**Work to be completed**
Search the material for the string "pixels", then return every line where it is found.

**Records to process**
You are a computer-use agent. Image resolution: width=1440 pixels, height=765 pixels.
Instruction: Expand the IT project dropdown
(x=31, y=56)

...

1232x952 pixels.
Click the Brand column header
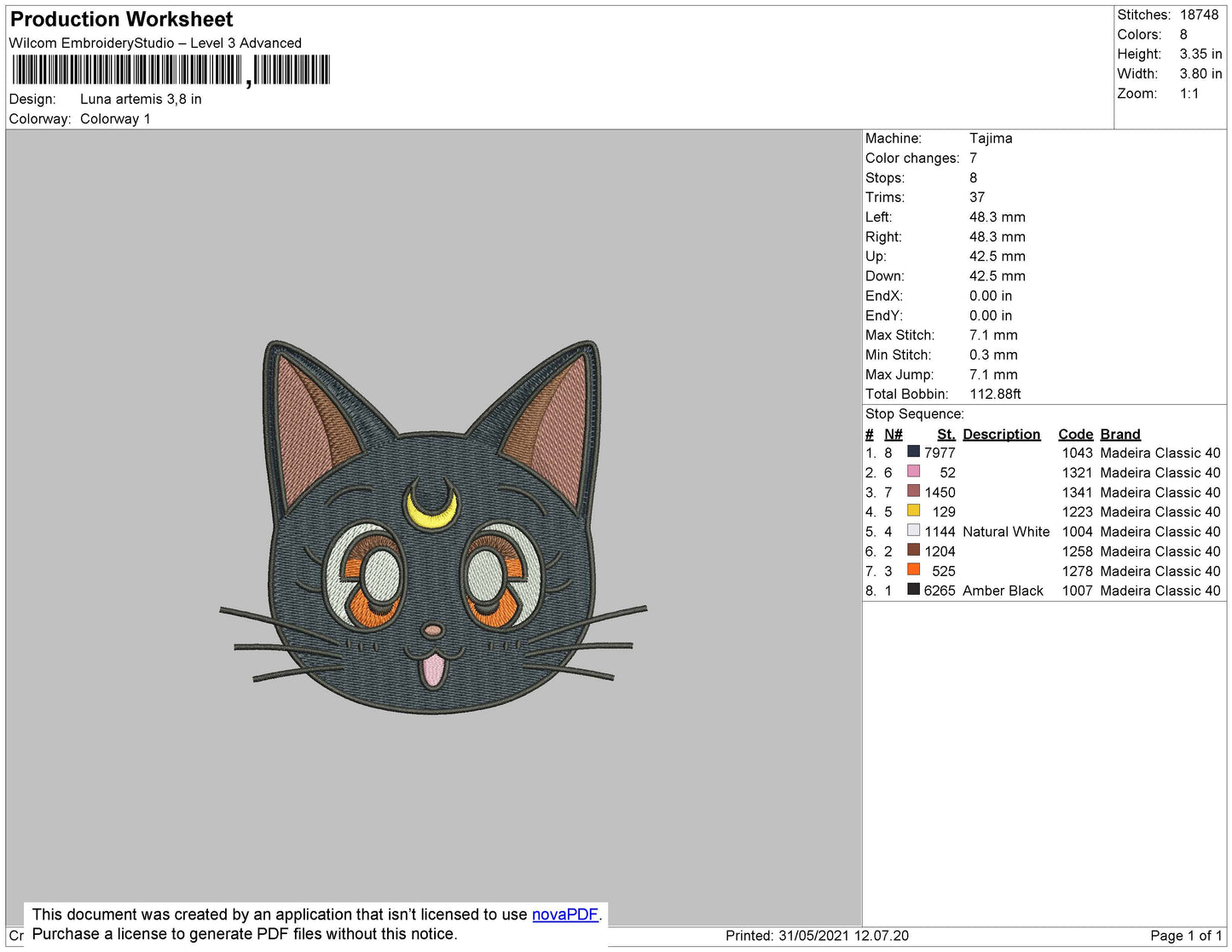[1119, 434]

**Response to this task**
You are a computer-use agent. Image resolution: width=1440 pixels, height=765 pixels.
1232x952 pixels.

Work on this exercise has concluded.